/* */

PDA

View Full Version : Muslims don't like me?



Se7ene
03-31-2010, 03:32 PM
Assalamu alaikum,

I'm new to the forums and one of the reasons I joined was because I have problems with connecting with muslims.

Ever since I was young the majority of my friends were non-muslim. I thought as I grew older I would out grow this and make friends with Muslims as we would have more in common.

Unfortunately this hasn't happen. After school I took a couple of years out for personal reasons and couldn't go out. Now I've started university but I have the same problem, most of my friends are non-muslim and the muslims I am friends with have their own groups they hang out with.

Anyone have similar experiences? or have good advice?
Reply

Login/Register to hide ads. Scroll down for more posts
Life_Is_Short
03-31-2010, 05:37 PM
What prevents you from connecting with the muslims? You have to understand that people are not very welcoming towards a third person-especially in a group.

+ + +

_Requirement A:_
Answer these about the forum thread:
(i) On what date was the first post made?
(ii) What has the first poster now started?
(iii) According to the reply, people are not very welcoming toward whom?
The forum thread above and the entries that follow are unrelated material.

+ + +

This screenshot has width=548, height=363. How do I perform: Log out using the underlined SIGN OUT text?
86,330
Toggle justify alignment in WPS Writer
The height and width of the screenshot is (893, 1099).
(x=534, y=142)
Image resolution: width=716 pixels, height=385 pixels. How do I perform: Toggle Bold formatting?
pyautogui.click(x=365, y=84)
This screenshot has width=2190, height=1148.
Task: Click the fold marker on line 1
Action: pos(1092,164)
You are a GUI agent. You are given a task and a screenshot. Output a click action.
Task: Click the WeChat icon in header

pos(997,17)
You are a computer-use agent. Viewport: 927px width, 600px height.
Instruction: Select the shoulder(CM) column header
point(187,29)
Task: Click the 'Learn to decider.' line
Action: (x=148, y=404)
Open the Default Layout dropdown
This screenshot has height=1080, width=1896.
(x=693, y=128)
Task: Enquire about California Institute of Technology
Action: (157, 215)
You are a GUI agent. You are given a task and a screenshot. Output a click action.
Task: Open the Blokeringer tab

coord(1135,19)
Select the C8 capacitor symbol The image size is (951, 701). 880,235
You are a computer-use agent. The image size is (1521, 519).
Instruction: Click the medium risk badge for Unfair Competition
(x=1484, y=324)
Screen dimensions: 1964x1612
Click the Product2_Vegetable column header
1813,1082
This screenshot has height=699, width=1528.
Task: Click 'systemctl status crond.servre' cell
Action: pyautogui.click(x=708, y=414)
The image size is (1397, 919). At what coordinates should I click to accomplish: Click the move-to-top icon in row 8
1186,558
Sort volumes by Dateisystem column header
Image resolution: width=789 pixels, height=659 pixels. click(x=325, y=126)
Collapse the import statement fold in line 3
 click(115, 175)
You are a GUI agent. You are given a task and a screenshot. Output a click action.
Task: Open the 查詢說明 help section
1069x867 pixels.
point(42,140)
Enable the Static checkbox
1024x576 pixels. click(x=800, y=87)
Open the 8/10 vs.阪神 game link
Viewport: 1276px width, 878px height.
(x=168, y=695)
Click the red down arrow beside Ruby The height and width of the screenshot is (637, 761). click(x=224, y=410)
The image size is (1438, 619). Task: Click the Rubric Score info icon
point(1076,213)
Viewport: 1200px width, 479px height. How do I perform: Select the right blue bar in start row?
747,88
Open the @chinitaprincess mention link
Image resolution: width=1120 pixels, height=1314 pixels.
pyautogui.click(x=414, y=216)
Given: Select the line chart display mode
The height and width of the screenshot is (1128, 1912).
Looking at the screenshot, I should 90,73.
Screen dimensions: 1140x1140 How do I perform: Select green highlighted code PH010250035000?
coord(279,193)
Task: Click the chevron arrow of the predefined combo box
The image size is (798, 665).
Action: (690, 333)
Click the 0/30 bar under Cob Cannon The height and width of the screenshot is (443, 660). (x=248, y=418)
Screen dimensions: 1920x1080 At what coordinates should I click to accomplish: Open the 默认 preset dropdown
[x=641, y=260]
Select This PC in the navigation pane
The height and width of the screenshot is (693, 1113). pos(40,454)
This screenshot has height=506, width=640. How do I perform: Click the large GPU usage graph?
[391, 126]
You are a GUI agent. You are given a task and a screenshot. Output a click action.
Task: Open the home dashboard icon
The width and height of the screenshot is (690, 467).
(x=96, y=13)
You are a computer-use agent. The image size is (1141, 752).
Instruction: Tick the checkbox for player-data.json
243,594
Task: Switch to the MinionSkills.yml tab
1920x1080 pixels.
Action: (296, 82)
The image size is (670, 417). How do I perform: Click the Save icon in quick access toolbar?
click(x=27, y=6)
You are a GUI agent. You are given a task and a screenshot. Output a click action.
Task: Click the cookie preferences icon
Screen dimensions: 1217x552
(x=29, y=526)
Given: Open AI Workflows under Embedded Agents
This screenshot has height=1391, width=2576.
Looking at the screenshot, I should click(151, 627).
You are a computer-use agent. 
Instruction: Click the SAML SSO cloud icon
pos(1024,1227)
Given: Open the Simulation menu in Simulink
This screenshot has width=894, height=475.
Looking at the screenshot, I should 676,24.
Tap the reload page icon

+ + +

_Requirement B:_ In the entries, write out the stretch from the line containing "Collapse the import statement fold in line 3" through the line containing "Click the 0/30", both included.

_Expected answer A:_
(i) 03-31-2010
(ii) University
(iii) A third person, especially in a group

_Expected answer B:_
Collapse the import statement fold in line 3
 click(115, 175)
You are a GUI agent. You are given a task and a screenshot. Output a click action.
Task: Open the 查詢說明 help section
1069x867 pixels.
point(42,140)
Enable the Static checkbox
1024x576 pixels. click(x=800, y=87)
Open the 8/10 vs.阪神 game link
Viewport: 1276px width, 878px height.
(x=168, y=695)
Click the red down arrow beside Ruby The height and width of the screenshot is (637, 761). click(x=224, y=410)
The image size is (1438, 619). Task: Click the Rubric Score info icon
point(1076,213)
Viewport: 1200px width, 479px height. How do I perform: Select the right blue bar in start row?
747,88
Open the @chinitaprincess mention link
Image resolution: width=1120 pixels, height=1314 pixels.
pyautogui.click(x=414, y=216)
Given: Select the line chart display mode
The height and width of the screenshot is (1128, 1912).
Looking at the screenshot, I should 90,73.
Screen dimensions: 1140x1140 How do I perform: Select green highlighted code PH010250035000?
coord(279,193)
Task: Click the chevron arrow of the predefined combo box
The image size is (798, 665).
Action: (690, 333)
Click the 0/30 bar under Cob Cannon The height and width of the screenshot is (443, 660). (x=248, y=418)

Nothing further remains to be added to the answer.